- Work required -
Please rewrite the stretch from the line that contains "The image size" through the end of the data, requests included, scaling every coordinate in the answers by 2.15 and rounding to whole numbers with halves going up. Leave the pictures out.

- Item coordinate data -
________________________
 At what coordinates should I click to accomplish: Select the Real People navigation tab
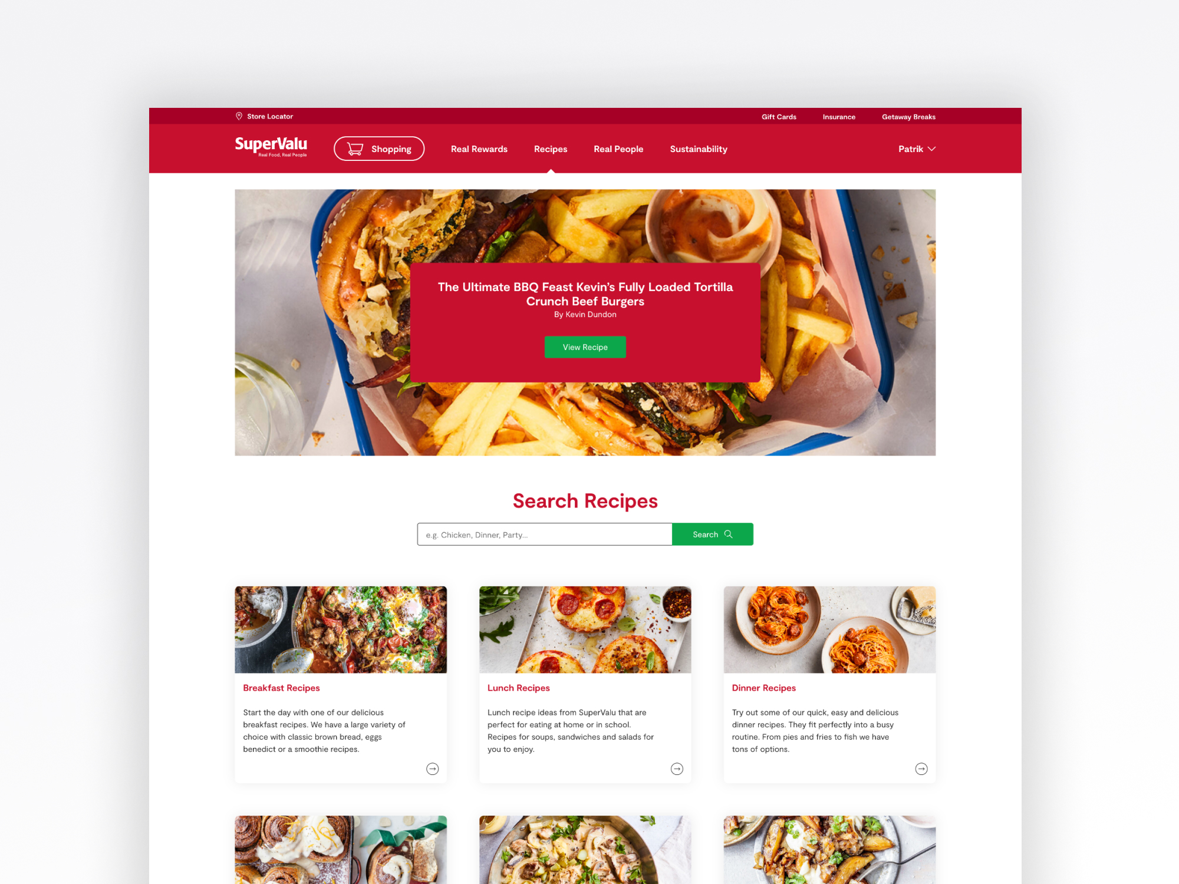click(x=617, y=148)
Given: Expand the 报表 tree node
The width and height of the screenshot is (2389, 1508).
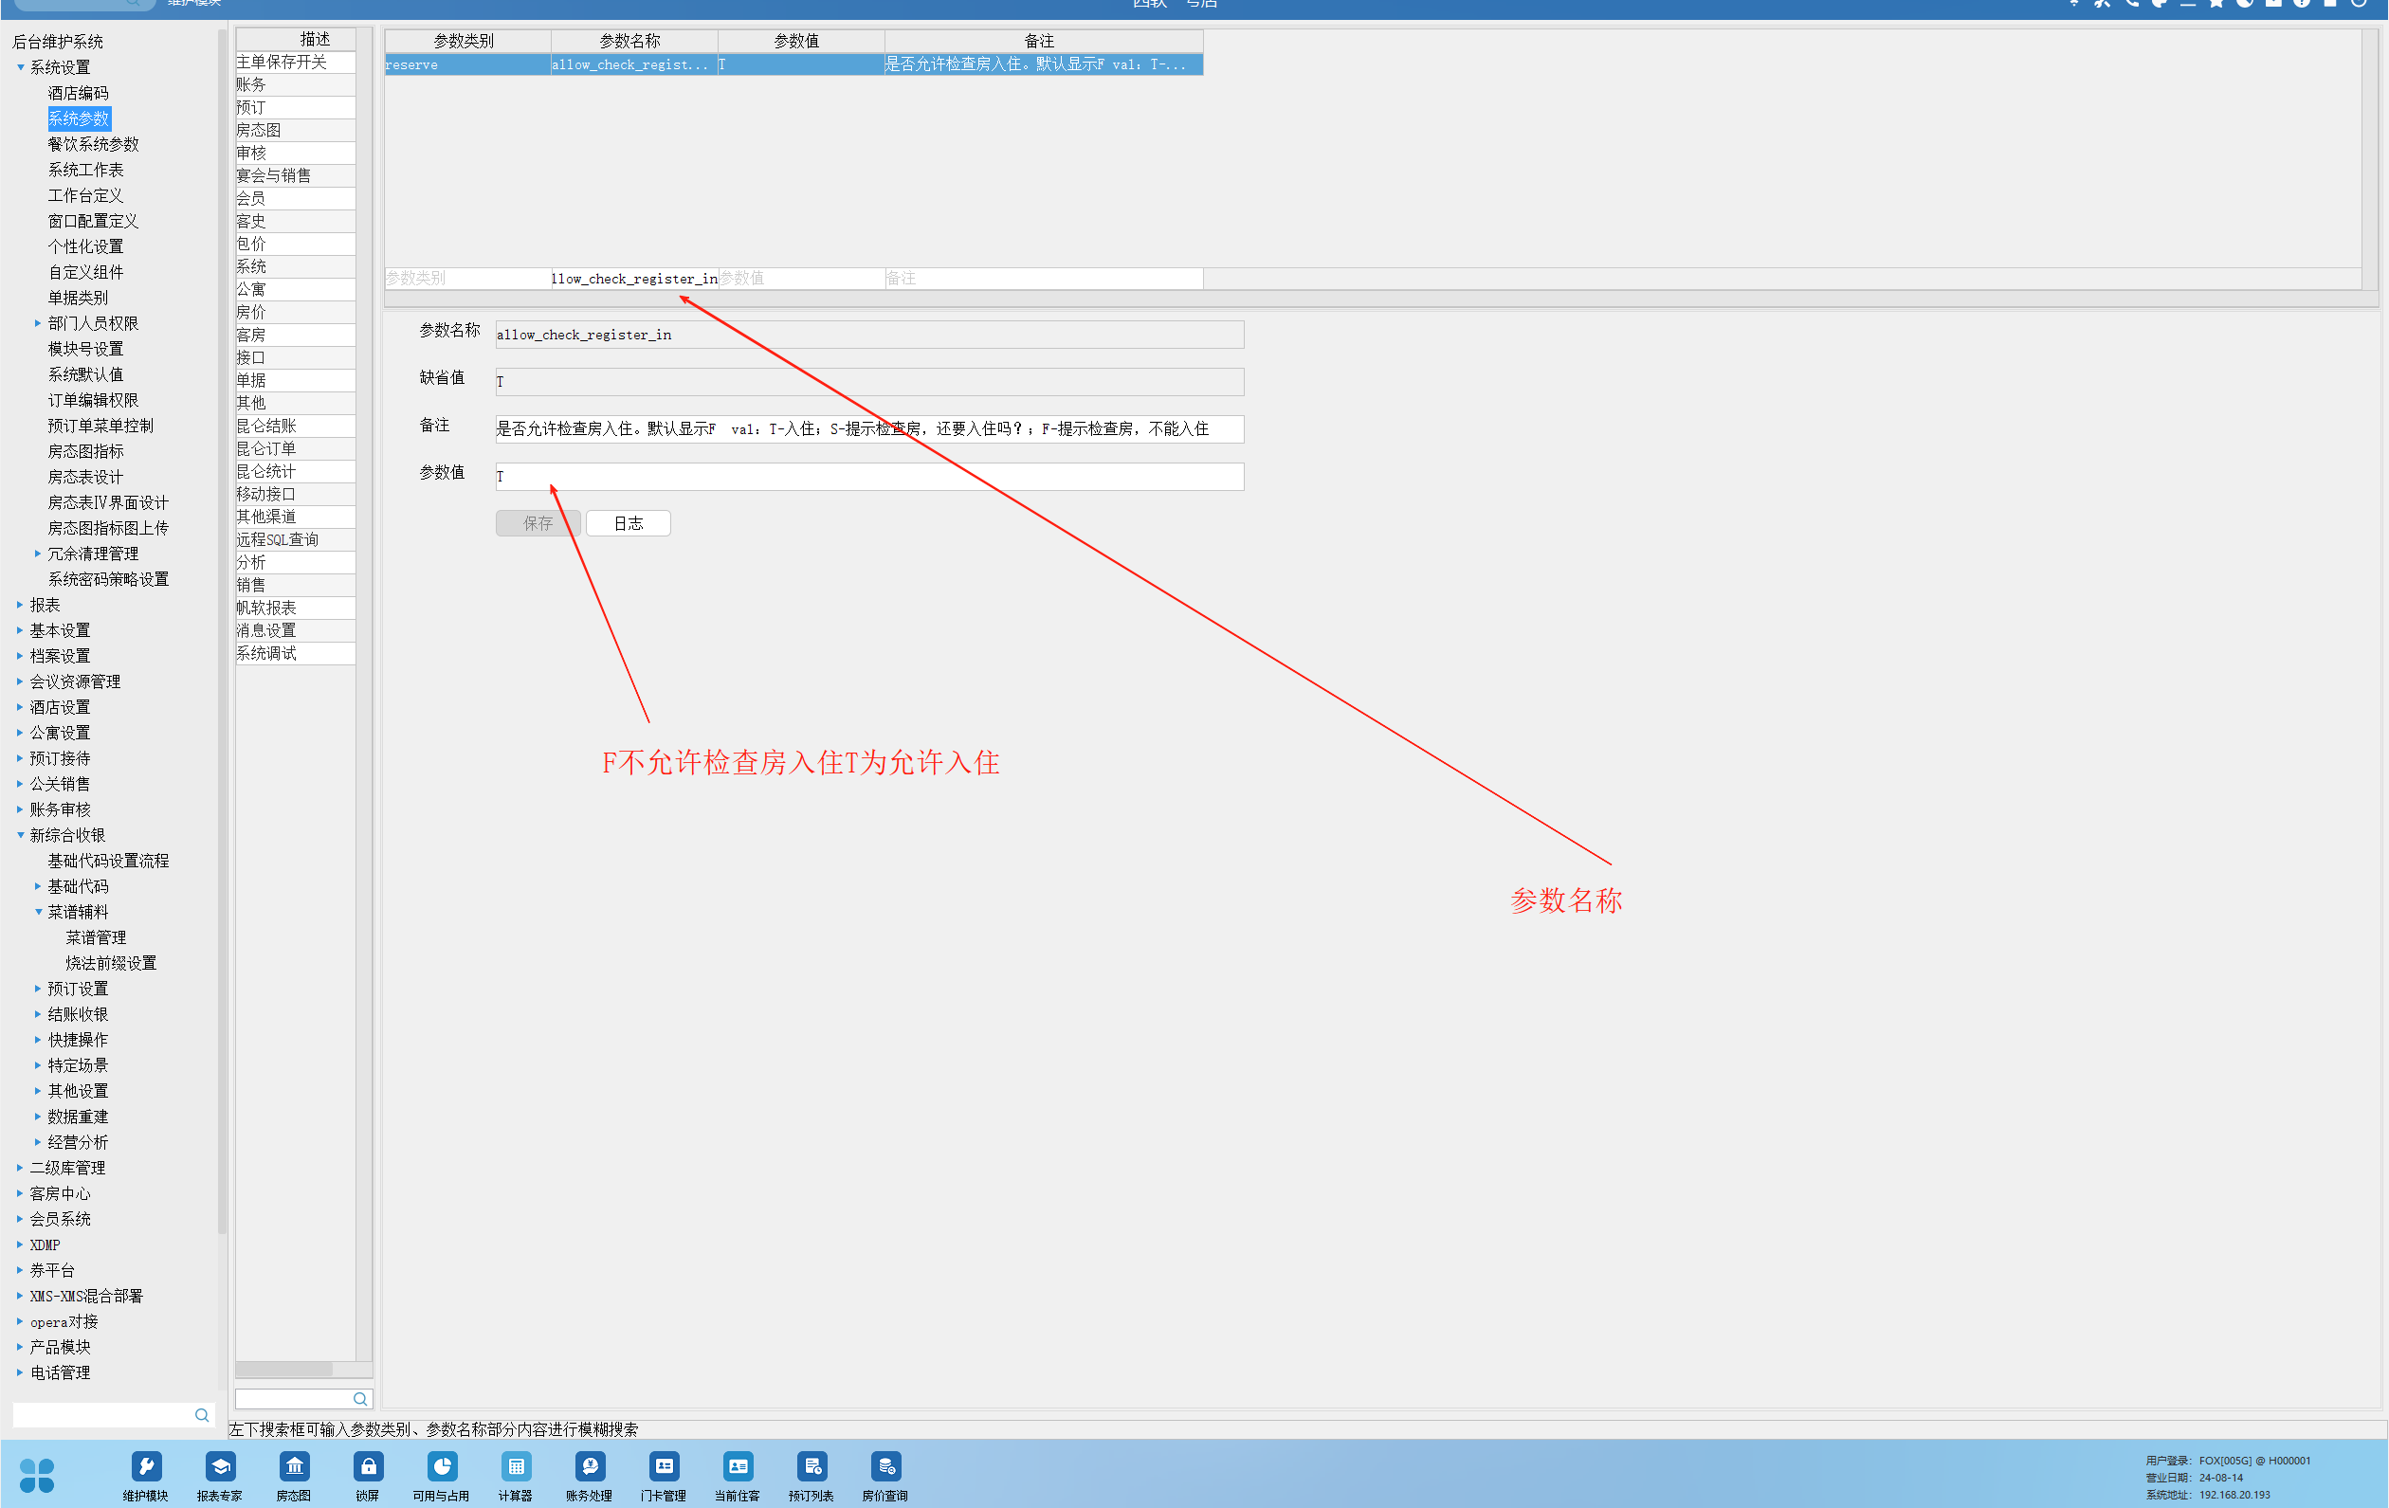Looking at the screenshot, I should [x=20, y=605].
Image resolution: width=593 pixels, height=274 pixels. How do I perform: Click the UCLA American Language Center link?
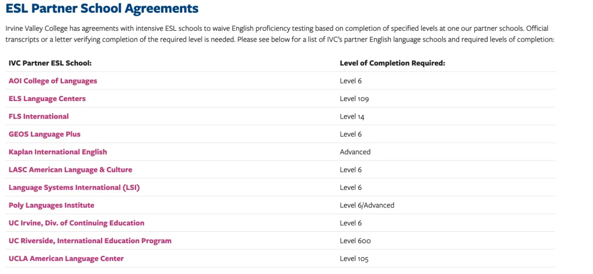coord(66,259)
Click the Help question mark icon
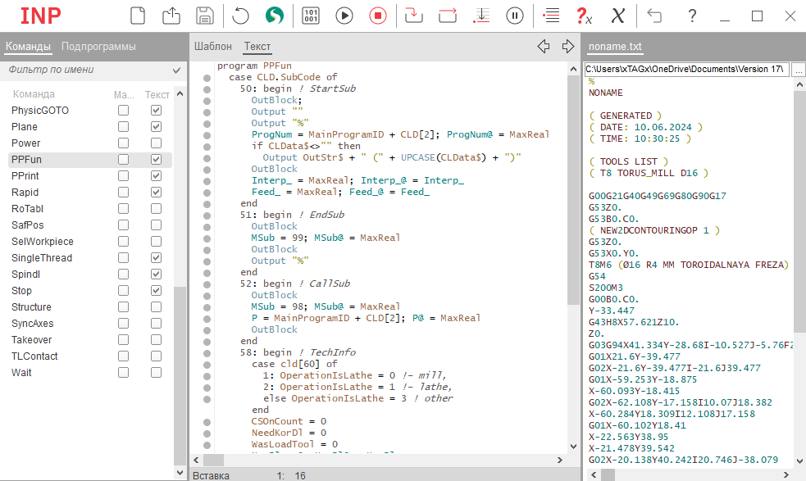The width and height of the screenshot is (806, 481). (692, 16)
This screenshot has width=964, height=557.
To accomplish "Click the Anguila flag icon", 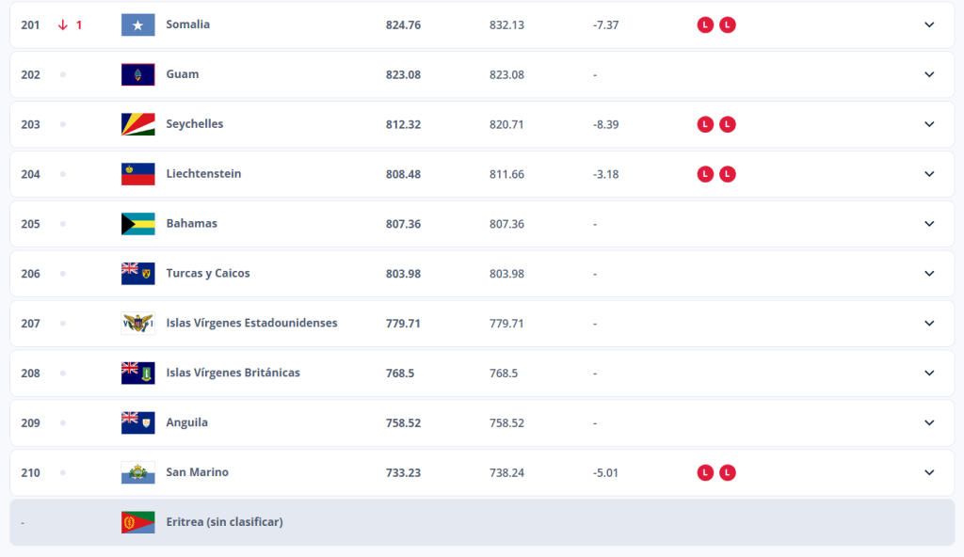I will click(x=137, y=423).
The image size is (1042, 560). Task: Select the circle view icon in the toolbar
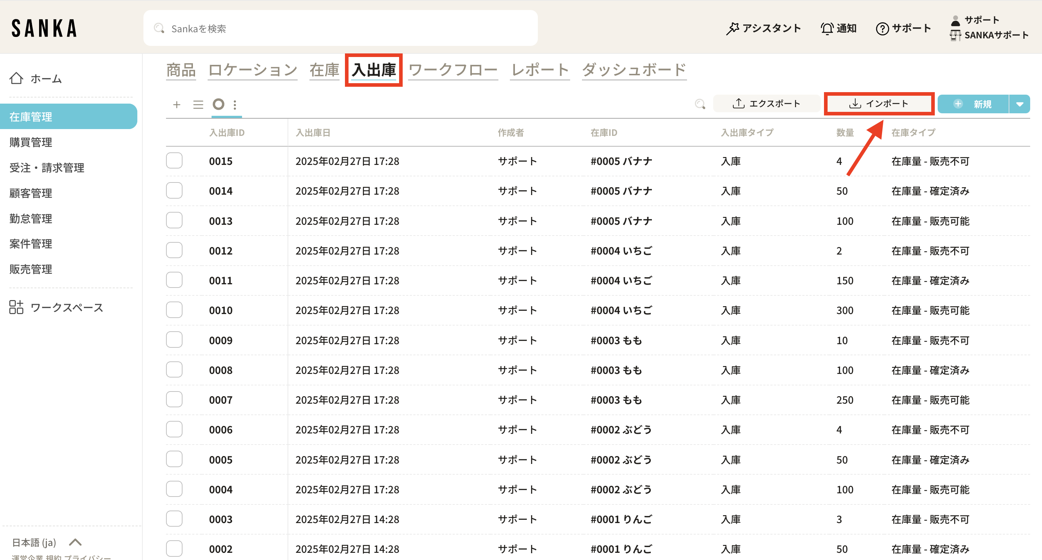pos(218,104)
________________________
- Written answer -
The image size is (1042, 560). Task: Select the circle view icon in the toolbar
pos(469,224)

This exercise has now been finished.